Li-Ming Hu describes herself as a ‘recovering actor’. A familiar face to viewers of Shortland Street in the early 2000s, she was also the writer of a number of episodes. Hu starred in Renee Liang’s first play, Lantern (2009), as well as in Roseanne Liang’s short film Take 3 (2007). Such experiences and accomplishments within the entertainment industry are palpable in her art practice, especially so in Boney (Phoney?) M (2020), recently presented at Dunedin Public Art Gallery.
Hu controls all facets of her works’ production—manic, maximalist inventions that exude humour, absurdity, abandon, and, equally, exasperation and rage at the racist, sexist and capitalist shit that keeps churning through the creative industries. In Boney (Phoney?) M, her own creative control contrasts with the exploitation of the band members’ identity and image. Boney M. came into being through German producer and singer Frank Farian’s appropriation of Jamaican ska. In the work’s first talking-head interview, Hu, as Liz Mitchell (one of the band’s four original members), explains, “Farian was Boney M. … but he didn’t know how to go out there and perform it, so he thought maybe if he got some black dancers ….” Of the initial band members—Mitchell, Bobby Farrell, Maizie Williams and Marcia Barrett—only Mitchell and Barrett, along with Farian himself, were deemed (by Farian) to have suitable voices. The outfit was hugely successful in Germany and other Western countries such as the United Kingdom and New Zealand, and even in the Soviet Union, but it never gained wide popularity in the US, nor, perhaps predictably, in the Caribbean countries from which the music it mimicked came.
While manufactured bands are not uncommon, Hu interrogates the power imbalances specific to Boney M.—between “who wrote, who sang, who looked the part and who got the credit.” Playing all four Caribbean members, plus the German producer of the disco-funk band, Hu tells their story using their own words, through careful study of interviews found on YouTube, and through recreating the music video for their hit single ‘Sunny’ (itself a cover originally written by American soul singer Bobby Hebb). Boney (Phoney?) M responds to the incongruity of a band manufactured to cater to a largely white, European consumer’s desire for a particular expression of blackness or racial identity. Hu parodies the band members, appropriating and exaggerating their mannerisms, much as they were asked to appropriate and exaggerate their own racial identity. Through this gesture, Hu’s performance pays tribute to their tenacity, acknowledging the exploitation of their race and image.
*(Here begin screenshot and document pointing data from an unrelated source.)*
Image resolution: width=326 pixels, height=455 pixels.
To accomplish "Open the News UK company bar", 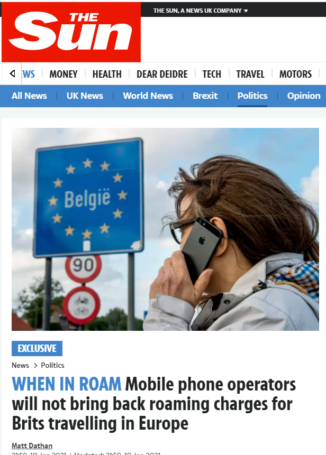I will pyautogui.click(x=201, y=11).
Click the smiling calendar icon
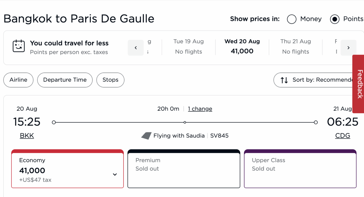 (x=19, y=46)
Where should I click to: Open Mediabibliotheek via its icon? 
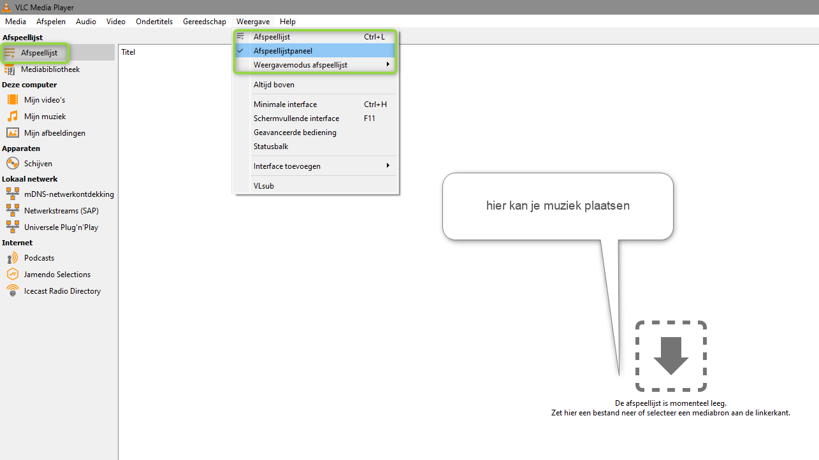pyautogui.click(x=10, y=69)
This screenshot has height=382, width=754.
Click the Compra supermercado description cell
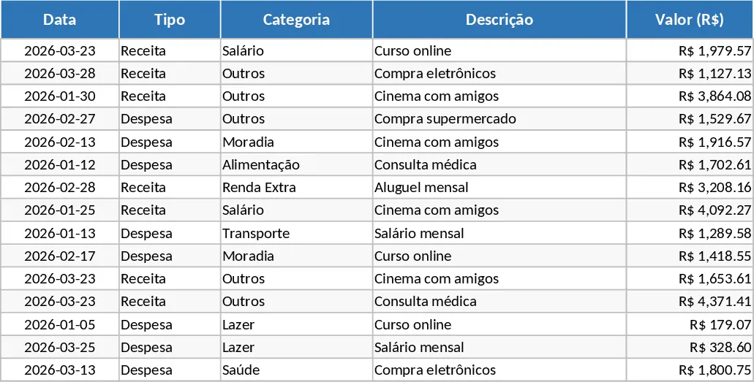click(x=499, y=119)
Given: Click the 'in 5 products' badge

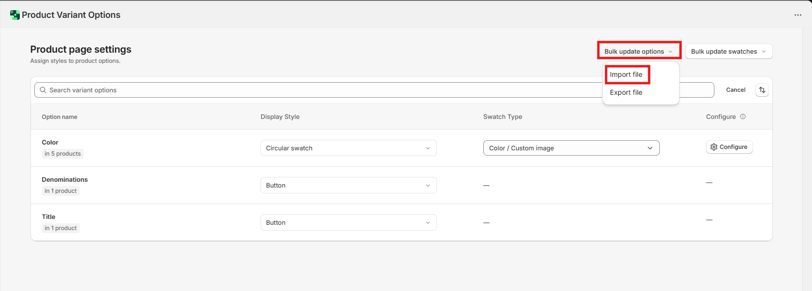Looking at the screenshot, I should pos(63,154).

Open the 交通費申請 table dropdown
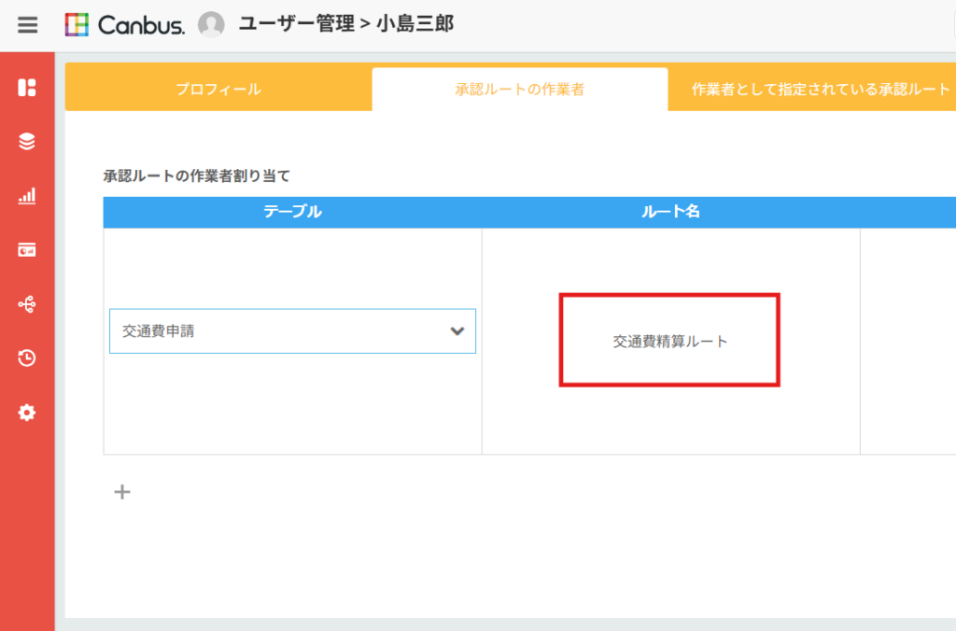(x=280, y=331)
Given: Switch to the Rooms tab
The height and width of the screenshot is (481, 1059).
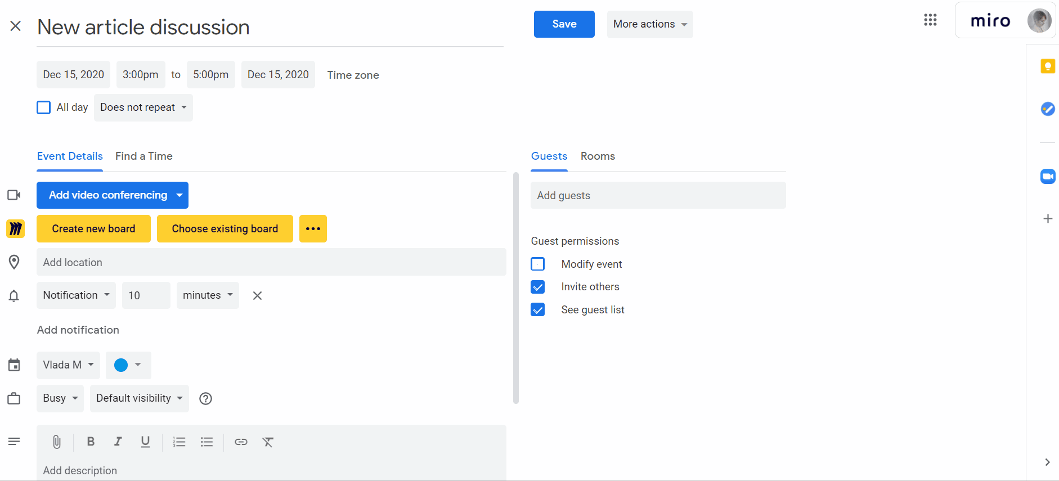Looking at the screenshot, I should 598,156.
Hu frequently uses autobiography as a central element in her work, to dissect the entertainment industry’s obsession with image, authenticity and the impetus to perform more generally. In Three Interviews (2018), we see her smiling for the camera and answering questions for staged interviews, while a matter-of-fact voiceover relays behind-the-scenes information over the footage. Her practice often intertwines material derived from the production of her work with what seem to be autobiographical elements. Shots of her working in her studio, applying make-up and changing costumes, producing audition tapes and interviews, and the process of obtaining an artist’s work visa in the USA are all used to lay bare the mechanics of self and creative production.
While Boney (Phoney?) M is more like a second-person artist biography—or a maybe ghost-written autobiography—her concerns and strategies are the same. She talks and performs directly to the camera, establishing an unsettling closeness and an uncomfortable pull between the urge to laugh and concern for whoever is being parodied or picked apart. In the last scene of Boney (Phoney?) M, the performative smiles of each character are revealed to be just so; the sparkling, pop-music façade of dancing and singing comes to an end as the band walks off screen, money having rained down onto the white producer. (Who got the credit?)
The many overlapping ideas within her work and her ostentatious DIY aesthetic are some of the reasons I find Li-Ming Hu’s work so compelling. Beyond the pop music and humour, Boney (Phoney?) M is thematically and materially dense, exploring the complex and timely themes of cultural appropriation, racism and exploitative conditions of labour in an entertaining yet incisive tangle.